Excerpted records Block Start

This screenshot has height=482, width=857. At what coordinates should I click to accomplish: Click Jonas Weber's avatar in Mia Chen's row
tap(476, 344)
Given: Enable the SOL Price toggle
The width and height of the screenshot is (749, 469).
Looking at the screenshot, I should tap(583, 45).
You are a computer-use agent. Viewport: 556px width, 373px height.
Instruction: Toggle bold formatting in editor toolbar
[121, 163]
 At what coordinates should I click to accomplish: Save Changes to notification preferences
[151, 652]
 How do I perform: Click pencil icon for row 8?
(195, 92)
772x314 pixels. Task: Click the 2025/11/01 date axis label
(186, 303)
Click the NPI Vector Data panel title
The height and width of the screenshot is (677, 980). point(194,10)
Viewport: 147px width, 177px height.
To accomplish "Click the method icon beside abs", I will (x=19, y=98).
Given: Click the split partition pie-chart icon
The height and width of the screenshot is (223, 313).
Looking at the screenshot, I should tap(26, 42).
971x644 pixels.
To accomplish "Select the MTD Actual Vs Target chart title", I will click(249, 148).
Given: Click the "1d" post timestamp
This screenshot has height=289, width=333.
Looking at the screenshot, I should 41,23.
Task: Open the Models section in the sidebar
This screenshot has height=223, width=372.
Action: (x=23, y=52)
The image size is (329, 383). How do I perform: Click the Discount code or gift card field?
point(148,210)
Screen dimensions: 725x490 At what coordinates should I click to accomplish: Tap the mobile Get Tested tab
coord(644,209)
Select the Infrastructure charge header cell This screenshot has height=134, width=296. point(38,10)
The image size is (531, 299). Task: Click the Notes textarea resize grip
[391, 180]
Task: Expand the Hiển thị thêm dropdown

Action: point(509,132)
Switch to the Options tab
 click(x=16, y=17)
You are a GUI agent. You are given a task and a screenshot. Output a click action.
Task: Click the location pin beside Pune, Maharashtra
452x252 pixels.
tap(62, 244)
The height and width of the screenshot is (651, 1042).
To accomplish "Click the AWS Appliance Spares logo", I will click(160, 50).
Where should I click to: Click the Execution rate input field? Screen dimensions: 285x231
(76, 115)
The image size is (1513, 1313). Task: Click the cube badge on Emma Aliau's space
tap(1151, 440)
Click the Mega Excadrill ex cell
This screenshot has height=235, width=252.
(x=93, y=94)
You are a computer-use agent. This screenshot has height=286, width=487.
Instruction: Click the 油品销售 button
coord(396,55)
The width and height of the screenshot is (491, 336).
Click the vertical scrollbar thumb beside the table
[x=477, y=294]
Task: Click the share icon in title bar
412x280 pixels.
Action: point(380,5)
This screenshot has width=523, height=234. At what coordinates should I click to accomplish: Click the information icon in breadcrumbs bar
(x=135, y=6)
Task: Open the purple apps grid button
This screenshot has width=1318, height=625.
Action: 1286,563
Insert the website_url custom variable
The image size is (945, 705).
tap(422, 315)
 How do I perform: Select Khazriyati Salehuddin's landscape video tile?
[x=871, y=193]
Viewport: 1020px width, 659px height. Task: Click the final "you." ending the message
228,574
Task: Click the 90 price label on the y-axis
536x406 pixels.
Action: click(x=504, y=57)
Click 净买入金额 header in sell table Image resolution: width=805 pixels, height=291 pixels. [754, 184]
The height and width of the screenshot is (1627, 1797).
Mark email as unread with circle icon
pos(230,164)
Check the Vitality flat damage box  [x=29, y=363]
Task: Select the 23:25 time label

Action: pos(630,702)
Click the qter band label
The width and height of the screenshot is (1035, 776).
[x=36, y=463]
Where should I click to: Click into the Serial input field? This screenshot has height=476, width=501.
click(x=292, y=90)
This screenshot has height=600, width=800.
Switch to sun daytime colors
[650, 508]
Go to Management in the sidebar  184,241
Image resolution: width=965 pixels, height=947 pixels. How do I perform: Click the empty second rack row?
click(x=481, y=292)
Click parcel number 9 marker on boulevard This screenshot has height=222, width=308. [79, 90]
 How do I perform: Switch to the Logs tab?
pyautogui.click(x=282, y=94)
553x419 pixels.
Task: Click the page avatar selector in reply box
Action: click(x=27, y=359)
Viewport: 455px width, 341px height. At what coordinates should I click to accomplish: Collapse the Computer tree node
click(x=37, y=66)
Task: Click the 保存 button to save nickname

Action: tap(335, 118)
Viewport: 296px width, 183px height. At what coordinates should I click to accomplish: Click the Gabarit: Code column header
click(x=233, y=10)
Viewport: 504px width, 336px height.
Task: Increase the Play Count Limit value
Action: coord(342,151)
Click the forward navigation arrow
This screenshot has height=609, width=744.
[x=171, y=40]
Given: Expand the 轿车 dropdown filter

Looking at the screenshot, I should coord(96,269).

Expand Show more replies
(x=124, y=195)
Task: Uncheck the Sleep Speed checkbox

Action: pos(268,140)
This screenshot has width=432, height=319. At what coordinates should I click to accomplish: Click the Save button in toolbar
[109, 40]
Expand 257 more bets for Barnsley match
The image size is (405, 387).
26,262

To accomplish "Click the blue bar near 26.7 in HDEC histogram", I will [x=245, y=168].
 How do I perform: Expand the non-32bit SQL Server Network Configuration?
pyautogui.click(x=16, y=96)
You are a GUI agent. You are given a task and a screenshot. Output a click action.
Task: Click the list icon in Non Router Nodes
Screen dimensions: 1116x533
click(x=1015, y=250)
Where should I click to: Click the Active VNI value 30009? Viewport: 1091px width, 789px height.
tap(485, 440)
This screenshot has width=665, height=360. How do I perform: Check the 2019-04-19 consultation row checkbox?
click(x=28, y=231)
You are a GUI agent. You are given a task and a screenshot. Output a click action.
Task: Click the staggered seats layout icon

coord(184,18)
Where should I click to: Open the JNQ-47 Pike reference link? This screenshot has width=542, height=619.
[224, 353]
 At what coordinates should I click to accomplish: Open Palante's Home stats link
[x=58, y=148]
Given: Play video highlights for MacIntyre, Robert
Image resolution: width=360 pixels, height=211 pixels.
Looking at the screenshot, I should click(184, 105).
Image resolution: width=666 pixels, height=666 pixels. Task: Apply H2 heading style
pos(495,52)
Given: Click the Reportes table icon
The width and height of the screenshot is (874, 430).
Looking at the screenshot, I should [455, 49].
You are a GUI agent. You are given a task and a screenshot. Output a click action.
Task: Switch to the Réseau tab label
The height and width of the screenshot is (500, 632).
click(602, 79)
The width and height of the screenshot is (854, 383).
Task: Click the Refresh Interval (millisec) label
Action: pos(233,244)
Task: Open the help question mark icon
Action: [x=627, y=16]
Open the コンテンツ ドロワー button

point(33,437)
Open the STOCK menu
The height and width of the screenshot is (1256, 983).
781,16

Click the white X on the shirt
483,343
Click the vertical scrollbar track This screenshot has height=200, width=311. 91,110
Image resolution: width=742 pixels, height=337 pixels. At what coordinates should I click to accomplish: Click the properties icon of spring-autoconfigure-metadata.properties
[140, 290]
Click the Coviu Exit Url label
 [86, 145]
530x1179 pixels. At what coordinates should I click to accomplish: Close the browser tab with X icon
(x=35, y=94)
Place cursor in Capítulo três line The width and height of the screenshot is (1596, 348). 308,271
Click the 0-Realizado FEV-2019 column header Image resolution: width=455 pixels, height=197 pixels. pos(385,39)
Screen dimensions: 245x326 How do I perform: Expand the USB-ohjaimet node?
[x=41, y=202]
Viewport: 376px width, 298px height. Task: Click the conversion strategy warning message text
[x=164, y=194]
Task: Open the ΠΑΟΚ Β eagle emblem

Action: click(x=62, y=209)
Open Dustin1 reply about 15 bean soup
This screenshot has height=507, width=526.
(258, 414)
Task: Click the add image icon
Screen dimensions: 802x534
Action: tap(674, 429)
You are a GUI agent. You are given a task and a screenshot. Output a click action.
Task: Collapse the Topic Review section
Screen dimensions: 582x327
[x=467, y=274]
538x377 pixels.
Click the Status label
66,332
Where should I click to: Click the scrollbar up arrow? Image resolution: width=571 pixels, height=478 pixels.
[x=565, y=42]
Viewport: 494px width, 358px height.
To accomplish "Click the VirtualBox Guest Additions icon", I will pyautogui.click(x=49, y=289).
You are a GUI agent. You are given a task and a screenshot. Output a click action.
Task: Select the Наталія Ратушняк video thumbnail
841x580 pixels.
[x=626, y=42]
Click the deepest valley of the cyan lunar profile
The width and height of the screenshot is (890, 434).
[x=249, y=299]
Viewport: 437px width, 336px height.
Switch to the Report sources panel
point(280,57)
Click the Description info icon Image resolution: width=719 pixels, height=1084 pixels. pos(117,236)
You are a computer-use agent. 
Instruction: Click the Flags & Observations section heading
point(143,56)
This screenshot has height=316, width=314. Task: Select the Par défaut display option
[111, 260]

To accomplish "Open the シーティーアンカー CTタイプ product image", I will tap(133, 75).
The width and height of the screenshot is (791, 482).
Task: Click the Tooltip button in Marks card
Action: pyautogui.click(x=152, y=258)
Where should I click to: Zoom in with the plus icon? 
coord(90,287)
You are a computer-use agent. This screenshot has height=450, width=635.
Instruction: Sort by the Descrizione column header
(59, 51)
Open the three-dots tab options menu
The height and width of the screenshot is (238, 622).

Excerpted records Block End

**Instructions for the task**
Scan the data above and copy each line containing the word "sidebar".

**Solution to the problem**
Task: Open the Models section in the sidebar
Go to Management in the sidebar  184,241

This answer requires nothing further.